Island ponds given overhaul by BZS
Royal Gazette
Tuesday, January 16, 2018


Jonathan Bell
Published Jan 16, 2018 at 8:00 am (Updated Jan 16, 2018 at 6:41 am)

RG_190117_1a.jpeg
HSBC volunteers help a Bermuda Zoological society team clean up
Cloverdale Pond in Smith's
(Photograph supplied)

Two ponds have been cleaned up courtesy of an island conservation programme.

Cloverdale Pond in Smith’s and Southampton’s Evan’s Pond, a refuge for endangered species, were improved through the Bermuda Zoological Society’s wetlands remediation programme.

The scheme, which became the HSBC global water programme for Bermuda in 2014, was designed to remove toxic petroleum compounds from ponds.

The build-up of the poisonous hydrocarbons is a threat to the island’s two endemic killifish species, as well as native diamondback terrapins, which are a protected species.

The compounds, which come from oil, water runoff and vehicle exhausts, can be broken down by bacteria when the pond sediments are aerated.

The two-year grant from HSBC allowed the proposal to be tested in the field.

Volunteers also took part, with help from the Department of Environment and Natural Resources.

The BZS said Cloverdale was chosen first because of its small size, its “known severe effects on wildlife” and the absence of protected species in the water.

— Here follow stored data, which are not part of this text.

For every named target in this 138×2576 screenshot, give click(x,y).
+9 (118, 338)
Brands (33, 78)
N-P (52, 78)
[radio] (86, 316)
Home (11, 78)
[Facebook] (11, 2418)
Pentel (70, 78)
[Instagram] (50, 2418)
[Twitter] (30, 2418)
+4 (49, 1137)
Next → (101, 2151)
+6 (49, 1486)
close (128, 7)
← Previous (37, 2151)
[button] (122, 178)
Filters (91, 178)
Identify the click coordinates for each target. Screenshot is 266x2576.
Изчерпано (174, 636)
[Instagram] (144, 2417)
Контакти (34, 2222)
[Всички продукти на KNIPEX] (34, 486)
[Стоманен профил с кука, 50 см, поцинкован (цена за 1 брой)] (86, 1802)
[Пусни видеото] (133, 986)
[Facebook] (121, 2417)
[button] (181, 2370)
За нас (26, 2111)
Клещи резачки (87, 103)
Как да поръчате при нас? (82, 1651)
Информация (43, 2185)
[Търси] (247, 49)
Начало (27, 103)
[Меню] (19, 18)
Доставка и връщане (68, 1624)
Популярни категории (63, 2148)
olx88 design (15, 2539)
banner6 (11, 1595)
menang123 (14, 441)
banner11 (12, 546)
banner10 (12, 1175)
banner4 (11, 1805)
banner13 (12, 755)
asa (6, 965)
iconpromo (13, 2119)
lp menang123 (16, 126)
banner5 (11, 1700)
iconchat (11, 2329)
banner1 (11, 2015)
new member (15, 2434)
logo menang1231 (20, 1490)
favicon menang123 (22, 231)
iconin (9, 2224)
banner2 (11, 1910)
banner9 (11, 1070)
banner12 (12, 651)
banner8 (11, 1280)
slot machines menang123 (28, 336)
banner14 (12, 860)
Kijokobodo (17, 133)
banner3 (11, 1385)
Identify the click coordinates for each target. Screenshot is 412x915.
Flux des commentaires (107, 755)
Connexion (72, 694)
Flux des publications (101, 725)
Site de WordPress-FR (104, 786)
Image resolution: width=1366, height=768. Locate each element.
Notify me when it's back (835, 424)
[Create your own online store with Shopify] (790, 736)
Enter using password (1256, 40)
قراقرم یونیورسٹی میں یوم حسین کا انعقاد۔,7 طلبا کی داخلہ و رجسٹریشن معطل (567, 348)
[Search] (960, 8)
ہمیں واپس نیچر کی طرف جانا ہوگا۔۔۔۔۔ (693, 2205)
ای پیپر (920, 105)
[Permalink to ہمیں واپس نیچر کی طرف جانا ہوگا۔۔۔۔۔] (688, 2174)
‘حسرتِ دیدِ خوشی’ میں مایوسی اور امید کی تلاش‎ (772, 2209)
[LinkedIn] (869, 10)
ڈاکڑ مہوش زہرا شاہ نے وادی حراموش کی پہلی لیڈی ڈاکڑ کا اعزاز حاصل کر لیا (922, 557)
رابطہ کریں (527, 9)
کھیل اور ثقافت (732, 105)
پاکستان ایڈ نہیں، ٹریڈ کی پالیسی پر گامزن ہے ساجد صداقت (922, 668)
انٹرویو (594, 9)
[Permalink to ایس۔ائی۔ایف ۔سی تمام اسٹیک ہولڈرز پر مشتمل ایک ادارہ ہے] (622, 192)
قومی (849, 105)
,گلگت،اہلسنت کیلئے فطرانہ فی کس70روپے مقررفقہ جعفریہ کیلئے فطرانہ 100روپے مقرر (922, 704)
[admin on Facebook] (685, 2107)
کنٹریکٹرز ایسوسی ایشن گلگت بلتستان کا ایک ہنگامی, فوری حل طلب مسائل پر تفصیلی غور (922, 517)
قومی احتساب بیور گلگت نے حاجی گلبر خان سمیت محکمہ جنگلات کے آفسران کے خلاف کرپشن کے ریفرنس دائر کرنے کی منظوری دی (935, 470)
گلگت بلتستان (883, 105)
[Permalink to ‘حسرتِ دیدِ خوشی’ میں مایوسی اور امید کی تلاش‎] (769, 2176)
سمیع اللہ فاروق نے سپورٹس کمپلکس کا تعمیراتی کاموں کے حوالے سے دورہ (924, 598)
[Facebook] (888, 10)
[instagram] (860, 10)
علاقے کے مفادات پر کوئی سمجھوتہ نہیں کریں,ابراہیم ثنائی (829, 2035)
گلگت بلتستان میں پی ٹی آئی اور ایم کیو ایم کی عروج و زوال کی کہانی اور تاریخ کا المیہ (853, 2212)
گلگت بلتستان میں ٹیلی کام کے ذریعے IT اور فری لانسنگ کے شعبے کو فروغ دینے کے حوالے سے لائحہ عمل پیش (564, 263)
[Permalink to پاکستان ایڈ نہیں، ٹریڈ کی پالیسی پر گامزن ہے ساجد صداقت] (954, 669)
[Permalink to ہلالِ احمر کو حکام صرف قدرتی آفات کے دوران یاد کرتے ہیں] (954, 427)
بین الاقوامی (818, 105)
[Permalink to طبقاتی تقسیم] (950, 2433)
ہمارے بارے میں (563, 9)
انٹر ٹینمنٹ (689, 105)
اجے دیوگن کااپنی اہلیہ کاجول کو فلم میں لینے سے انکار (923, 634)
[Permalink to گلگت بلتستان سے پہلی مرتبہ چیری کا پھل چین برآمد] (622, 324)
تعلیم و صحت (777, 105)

Evan’s Pond was selected as the second test site because of its small population of killifish.

The ponds were divided into sections and aerated for six to eight hours a day with solar powered compressors.

Hydrocarbon levels saw a major reduction over the course of a year.

The next site for remediation is the South Pond at the Mid Ocean golf course, where the hatching of diamondback terrapins has been hampered by pollution.